“Ujian bagi kesehatan mata”, itulah penggambaran yang tepat saat menyaksikan pertandingan liga Indonesia. Kita sudah dipaksa menikmati “tayangan ulang yang mbrebet-mbrebet, eh masih dipaksa menikmati polusi visual di jersi-jersi liga Indonesia dengan sponsor ramai-nya. Untuk kasus ini, Persib dan Bali United adalah dua pihak yang paling patut disalahkan. Tak berlebihan, kedua tim ini selalu salip-salipan masalah banyak-banyakan nempelin sponsor di jersi.
Merunut tiga musim terakhir yang mampu purna, tercatat Bali United menempel 14 sponsor pada musim 2021, 15 sponsor pada 2019, dan 17 sponsor pada 2018. Sementara Persib menempel 10 sponsor pada 2021, 13 sponsor pada 2019, dan 12 sponsor pada 2018. CMIIW, dan itu baru yang “ditempel di jersi saja”, serta belum termasuk logo apparel. Bukan hanya itu, kedua tim ini juga sama-sama membuat inovasi di Liga 1 dengan menempel sponsor vertikal di lengan dan menempel sponsor di celana pada musim 2017 silam.
Tak masalah sebenarnya, toh hal semacam itu juga umum di sepak bola Eropa di luar liga kelas atas. Dan harus diakui, jersi yang ramai itu pertanda bagus bagi pendanaan sebuah tim sepak bola. Tapi harus diakui pula, dari kedua tim yang salip-salipan masalah sponsor di jersi ini, nampaknya Persib lebih baik soal manajemen visual, dan masih berusaha membuat jersi yang eye catching, alih-alih hanya menerima cairan dana dari banyaknya sponsor saja. Dan Bali United serta tim-tim lain mesti berpatok pada Persib.
Mungkin tampak tak adil jika saya mengunggulkan Persib, apalagi jika melihat angka, Bali United tiap tahunnya unggul soal kuantitas tempelan logo sponsor. Tapi, masalahnya bukan itu saja.
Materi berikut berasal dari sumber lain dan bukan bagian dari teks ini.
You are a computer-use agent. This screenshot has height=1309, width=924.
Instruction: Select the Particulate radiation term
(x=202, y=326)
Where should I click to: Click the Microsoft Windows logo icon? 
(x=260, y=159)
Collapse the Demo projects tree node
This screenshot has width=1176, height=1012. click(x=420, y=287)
Usaha Persib untuk serius dalam masalah visual, adalah dari cara mereka menempatkan logo yang proporsional. Selain berusaha membuat badge logo yang lebih kecil, Persib juga berusaha sedikit menaikan logo mereka. Ya, Mungkin sekilas badge Persib di jersi mengingatkan kita pada jersi-jersi tim Serie-A. Dan harus diakui, usaha ini cukup membuat mata lebih nyaman. Kenapa?
Penempatan badge tim yang lebih tinggi dan lebih kecil, juga membuat sponsor di bagian utama otomatis jadi dinaikan untuk menempati sela-sela kosong di bawah badge tim. Apalagi jika di bagian utama tersebut, ditempatkan dua sampai tiga logo sponsor dengan ukuran besar. Ini yang tidak kita temukan di Bali United.
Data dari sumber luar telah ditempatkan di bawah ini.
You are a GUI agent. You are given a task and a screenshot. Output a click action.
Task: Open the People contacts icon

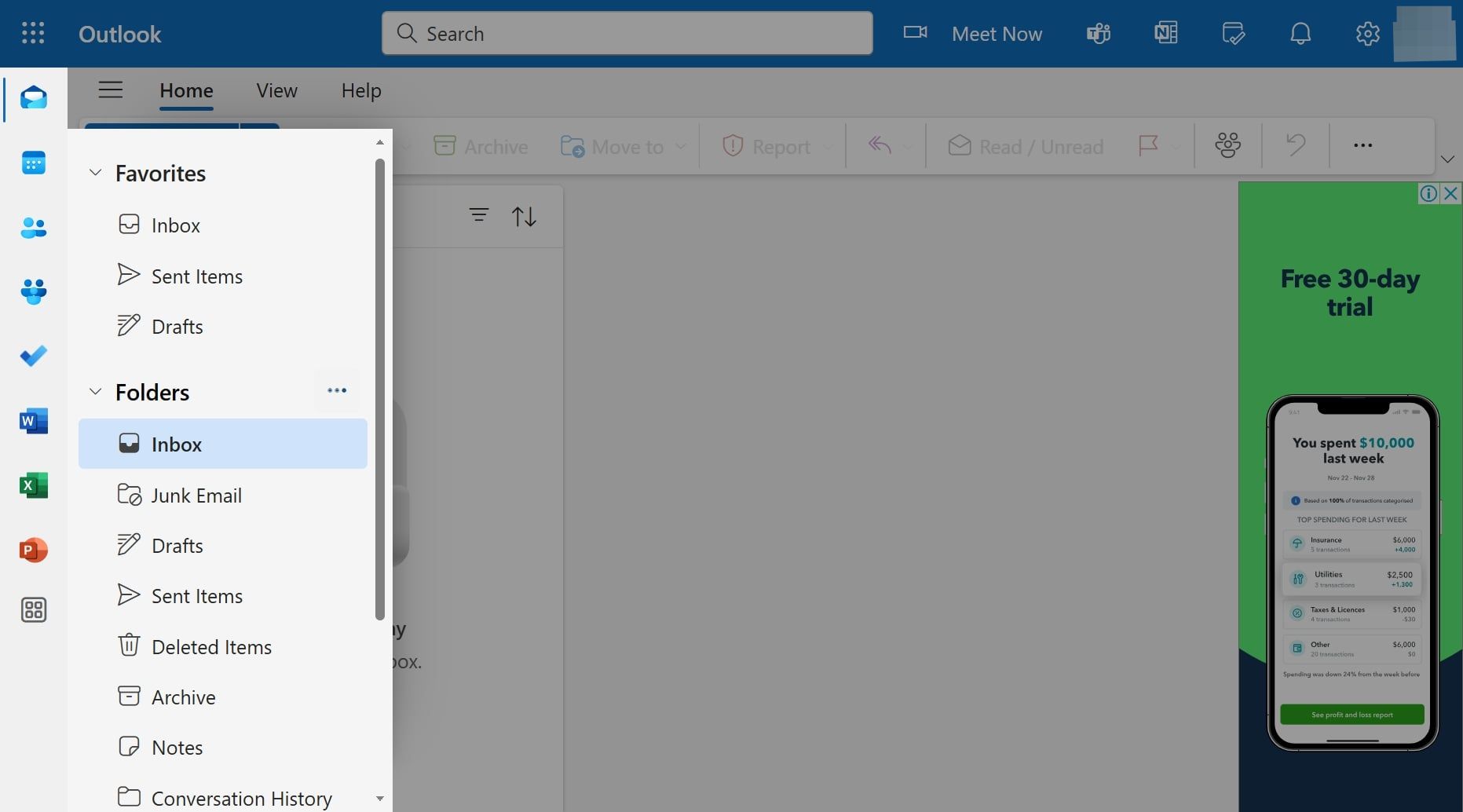point(33,228)
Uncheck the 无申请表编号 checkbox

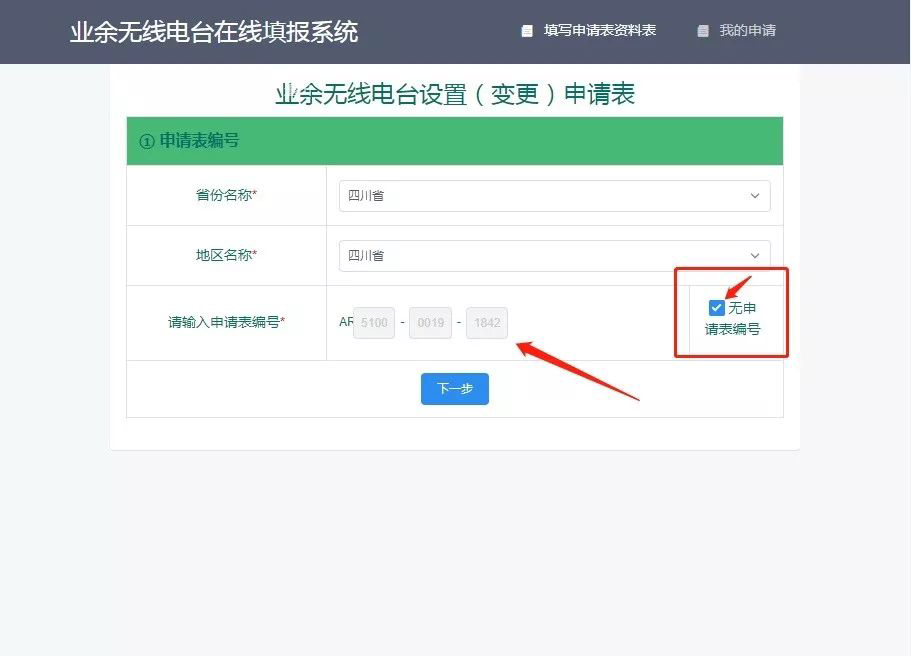pos(716,308)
Bali United tidak berusaha menaikan logo, pun tidak berusaha untuk sedikit memperkecil ukuran badge tim. Otomatis, logo sponsor ditempatkan lebih ke bawah, dan mungkin Anda sedikit terganggu dengan logo sponsor di jersi Bali United yang menempati area pusar. Lagian, sponsor Bali United ini lebih banyak, ya, gimana nggak ganggu mata.
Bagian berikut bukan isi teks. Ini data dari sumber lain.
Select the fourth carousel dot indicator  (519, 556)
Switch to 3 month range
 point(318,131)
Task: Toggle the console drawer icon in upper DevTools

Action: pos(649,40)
Belum lagi masalah proporsi logo sponsor yang ditempel. Persib masih berusaha memberi ruang kosong pada logo-logo sponsor dengan font yang tidak terlalu panjang. Sementara, Bali United tidak. Bali United seolah tidak rela ada ruang kosong, sponsor dengan font yang panjang atau pendek pun tidak disesuaikan menurut proporsi. Bagi saya ini mekso dan mengganggu. Padahal kedua tim ini sama-sama mencetak logo sponsor dengan konsep satu warna. Sama-sama menggunakan warna yang kontras dengan jersi, tapi beda eksekusi. Entahlah.
Dan sekalipun regulasi Liga 1 masih memberi banyak kelonggaran perihal penempatan logo sponsor, tapi nampaknya tim seperti Bali United (dan mungkin tim lain juga) ini mesti berkaca pada Persib, bahwa sponsor banyak itu bukan perkara nilai uangnya, tapi juga nilai estetisnya. Mungkin tampak sepele, tapi, mon maap, nih, saya, dan kita-kita penikmat serta konsumen sepak bola sekalian sering ngelus dada perihal polusi visual di jersi ini, loh.